**Aim of the exercise:** Repeat exactly the lines from the first line of the records through the line containing "Task: Switch to Configure Security Group tab", and nothing more.

Pixel coordinate grounding data
---
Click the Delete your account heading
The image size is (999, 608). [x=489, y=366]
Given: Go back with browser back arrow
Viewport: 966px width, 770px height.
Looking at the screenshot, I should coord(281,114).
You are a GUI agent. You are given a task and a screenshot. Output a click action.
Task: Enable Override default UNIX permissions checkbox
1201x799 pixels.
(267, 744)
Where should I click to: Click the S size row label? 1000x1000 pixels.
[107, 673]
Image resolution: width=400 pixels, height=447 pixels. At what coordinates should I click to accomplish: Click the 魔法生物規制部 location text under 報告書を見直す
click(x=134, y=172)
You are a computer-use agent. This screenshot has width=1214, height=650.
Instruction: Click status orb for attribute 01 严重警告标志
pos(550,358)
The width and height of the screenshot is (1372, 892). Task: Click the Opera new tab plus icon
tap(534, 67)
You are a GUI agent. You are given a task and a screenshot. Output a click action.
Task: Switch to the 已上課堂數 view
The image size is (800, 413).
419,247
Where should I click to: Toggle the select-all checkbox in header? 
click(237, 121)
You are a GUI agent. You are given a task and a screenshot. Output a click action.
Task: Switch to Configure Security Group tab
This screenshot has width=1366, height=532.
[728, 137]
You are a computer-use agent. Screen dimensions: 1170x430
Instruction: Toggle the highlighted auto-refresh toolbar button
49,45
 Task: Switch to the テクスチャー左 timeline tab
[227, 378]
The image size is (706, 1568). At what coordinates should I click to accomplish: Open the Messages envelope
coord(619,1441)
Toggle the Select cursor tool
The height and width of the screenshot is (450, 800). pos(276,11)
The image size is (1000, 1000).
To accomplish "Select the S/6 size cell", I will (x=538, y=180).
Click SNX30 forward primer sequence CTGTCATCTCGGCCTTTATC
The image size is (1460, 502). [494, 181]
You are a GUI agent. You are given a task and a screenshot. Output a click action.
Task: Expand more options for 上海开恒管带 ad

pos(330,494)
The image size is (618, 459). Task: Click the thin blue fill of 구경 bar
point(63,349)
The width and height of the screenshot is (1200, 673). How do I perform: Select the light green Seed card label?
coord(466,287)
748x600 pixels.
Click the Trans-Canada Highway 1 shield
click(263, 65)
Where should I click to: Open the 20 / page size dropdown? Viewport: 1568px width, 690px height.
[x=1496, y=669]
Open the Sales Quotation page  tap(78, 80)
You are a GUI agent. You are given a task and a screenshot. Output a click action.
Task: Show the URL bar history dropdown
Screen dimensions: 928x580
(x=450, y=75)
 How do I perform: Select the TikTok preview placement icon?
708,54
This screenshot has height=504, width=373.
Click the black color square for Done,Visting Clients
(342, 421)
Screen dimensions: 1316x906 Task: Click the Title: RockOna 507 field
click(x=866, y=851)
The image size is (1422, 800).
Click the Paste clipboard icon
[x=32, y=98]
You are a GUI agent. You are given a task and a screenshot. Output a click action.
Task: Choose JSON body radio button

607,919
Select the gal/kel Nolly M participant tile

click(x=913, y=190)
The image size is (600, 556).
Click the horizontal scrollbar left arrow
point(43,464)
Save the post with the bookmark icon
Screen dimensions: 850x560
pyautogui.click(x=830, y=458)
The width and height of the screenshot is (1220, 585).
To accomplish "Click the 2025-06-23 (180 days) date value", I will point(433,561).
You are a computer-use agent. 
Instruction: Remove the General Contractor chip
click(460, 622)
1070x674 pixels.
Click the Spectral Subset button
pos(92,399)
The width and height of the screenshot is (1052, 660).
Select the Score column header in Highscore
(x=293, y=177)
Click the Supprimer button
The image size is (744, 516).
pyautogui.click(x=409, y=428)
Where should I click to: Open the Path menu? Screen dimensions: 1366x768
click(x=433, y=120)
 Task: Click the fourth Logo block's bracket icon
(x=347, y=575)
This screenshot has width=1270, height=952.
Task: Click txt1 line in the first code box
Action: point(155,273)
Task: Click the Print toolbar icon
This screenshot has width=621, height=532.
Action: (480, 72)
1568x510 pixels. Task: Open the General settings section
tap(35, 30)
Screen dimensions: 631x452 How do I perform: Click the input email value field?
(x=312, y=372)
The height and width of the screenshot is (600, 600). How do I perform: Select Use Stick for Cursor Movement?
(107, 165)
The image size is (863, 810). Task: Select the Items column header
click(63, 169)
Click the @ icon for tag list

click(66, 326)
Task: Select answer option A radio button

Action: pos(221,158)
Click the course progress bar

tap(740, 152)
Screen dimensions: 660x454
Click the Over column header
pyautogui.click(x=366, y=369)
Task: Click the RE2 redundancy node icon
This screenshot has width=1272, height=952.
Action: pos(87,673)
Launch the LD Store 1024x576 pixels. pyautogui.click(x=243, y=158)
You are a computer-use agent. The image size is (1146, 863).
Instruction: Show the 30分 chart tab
---
**Solution to this exercise:**
Click the Delete your account heading
The image size is (999, 608). [x=489, y=366]
Given: Go back with browser back arrow
Viewport: 966px width, 770px height.
Looking at the screenshot, I should coord(281,114).
You are a GUI agent. You are given a task and a screenshot. Output a click action.
Task: Enable Override default UNIX permissions checkbox
1201x799 pixels.
(267, 744)
Where should I click to: Click the S size row label? 1000x1000 pixels.
[107, 673]
Image resolution: width=400 pixels, height=447 pixels. At what coordinates should I click to accomplish: Click the 魔法生物規制部 location text under 報告書を見直す
click(x=134, y=172)
You are a computer-use agent. This screenshot has width=1214, height=650.
Instruction: Click status orb for attribute 01 严重警告标志
pos(550,358)
The width and height of the screenshot is (1372, 892). Task: Click the Opera new tab plus icon
tap(534, 67)
You are a GUI agent. You are given a task and a screenshot. Output a click action.
Task: Switch to the 已上課堂數 view
The image size is (800, 413).
419,247
Where should I click to: Toggle the select-all checkbox in header? 
click(237, 121)
You are a GUI agent. You are given a task and a screenshot. Output a click action.
Task: Switch to Configure Security Group tab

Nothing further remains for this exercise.